[[ Listed records, beginning ]]

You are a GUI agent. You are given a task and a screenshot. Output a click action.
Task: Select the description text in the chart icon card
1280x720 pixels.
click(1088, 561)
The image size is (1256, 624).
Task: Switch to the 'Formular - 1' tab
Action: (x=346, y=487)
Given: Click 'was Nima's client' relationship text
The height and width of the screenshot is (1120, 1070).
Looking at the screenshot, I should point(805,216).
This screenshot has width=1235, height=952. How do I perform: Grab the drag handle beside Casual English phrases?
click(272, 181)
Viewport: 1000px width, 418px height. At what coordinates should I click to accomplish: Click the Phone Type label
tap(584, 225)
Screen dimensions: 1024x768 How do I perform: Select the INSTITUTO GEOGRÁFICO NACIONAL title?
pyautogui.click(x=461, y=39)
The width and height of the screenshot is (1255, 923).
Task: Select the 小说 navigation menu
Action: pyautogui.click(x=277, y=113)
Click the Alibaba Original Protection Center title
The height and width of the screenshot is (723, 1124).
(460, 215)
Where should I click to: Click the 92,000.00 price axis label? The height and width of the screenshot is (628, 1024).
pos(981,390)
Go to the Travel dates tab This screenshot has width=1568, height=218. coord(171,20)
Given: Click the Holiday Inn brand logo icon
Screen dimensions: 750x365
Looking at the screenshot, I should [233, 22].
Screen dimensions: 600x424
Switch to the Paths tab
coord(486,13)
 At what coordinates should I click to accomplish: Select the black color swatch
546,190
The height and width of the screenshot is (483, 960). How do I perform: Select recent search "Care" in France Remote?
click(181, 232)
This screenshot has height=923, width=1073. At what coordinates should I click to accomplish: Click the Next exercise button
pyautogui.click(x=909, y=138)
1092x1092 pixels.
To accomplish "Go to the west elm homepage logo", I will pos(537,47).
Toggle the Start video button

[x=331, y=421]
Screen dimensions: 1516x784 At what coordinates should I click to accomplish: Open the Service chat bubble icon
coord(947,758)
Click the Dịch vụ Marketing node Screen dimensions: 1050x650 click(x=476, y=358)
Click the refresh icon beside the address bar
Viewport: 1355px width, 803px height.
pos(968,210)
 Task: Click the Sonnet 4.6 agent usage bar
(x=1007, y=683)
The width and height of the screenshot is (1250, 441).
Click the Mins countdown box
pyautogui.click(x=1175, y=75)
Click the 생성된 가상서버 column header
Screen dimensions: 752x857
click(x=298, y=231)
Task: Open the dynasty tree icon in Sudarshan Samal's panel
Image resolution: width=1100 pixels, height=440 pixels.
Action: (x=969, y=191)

[[ Listed records, end ]]

Work item. Scan the material for lines with the word "text", and copy each line you find.

Solution for this problem.
Task: Select the description text in the chart icon card
Given: Click 'was Nima's client' relationship text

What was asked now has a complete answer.